Segundo um relatório recente, baseado em entrevistas confidenciais com centenas de vítimas de abusos cometidos por ambos os lados, assim como em documentos judiciais e registros oficiais, "1.004 casos de violência sexual foram documentados entre 24 de fevereiro de 2022, data em que a ofensiva russa contra a Ucrânia começou, e o final de julho". 

Esse número "representa apenas uma fração da realidade", disse Danielle Bell, chefe da Missão de Observação dos Direitos Humanos da ONU na Ucrânia, a jornalistas em Genebra. " 

Do total de casos registrados, 89% foram atribuídos ao lado russo, particularmente a membros das forças armadas, da administração penitenciária e dos serviços de segurança nacional, e 11% a ucranianos. 

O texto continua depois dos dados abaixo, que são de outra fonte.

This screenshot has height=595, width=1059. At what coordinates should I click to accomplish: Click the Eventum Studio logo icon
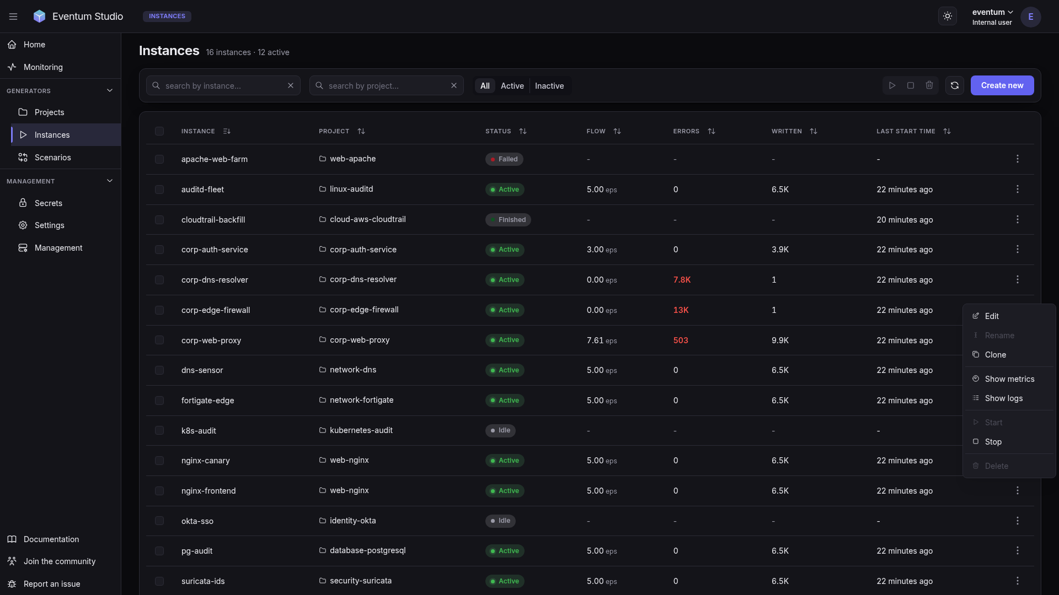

A maioria das vítimas são homens, especialmente nos centros de detenção, embora mulheres e crianças também tenham sido submetidas a esses abusos, principalmente nos territórios ucranianos ocupados.

"As violações documentadas incluem estupros coletivos, estupro individual, mutilação genital, choques elétricos e golpes nos genitais, assim como outros atos degradantes de natureza sexual", afirmou a ONU.